The reason for keeping a food diary is to let yourself know what goes in your mouth every day of the week. People adopt unhealthy habits that they become accustomed to and forget how much bad food they actually consume. Its time to be honest with yourself, without keeping a food diary you are likely to miss some vital information about yourself. It may seem like a tedious task but it will only take you a couple of minutes each day at the most.
Doing so will uncover your strengths and weaknesses.
Be patient and fill in your food diary a day at a time. The more accurate it is the more you will get from it.
Carry your food diary around with you everywhere you go for the next seven days and fill it in as you go about your business.
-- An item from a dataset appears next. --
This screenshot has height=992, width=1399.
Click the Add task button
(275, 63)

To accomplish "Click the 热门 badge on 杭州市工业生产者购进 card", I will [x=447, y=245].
Below are some tips of how to describe how you feel after each meal. The window is from a few minutes to a few hours after each meal.
Different responses
Feel satisfied
Feel full but comfortable
Have renewed energy
If you get any of the above responses and you are progressing with weight loss and reducing fat you are on to a winner.
But on the other hand if you are experiencing any of the descriptions below:
Feel full but still hungry
Have cravings
Feel tired
Feel bloated
You will need to adjust your ratios or eliminate problem foods.
Even if you are progressing with fat loss and your weight is coming down your body obviously is not running at its optimum level. Keep experimenting and see what works best for you.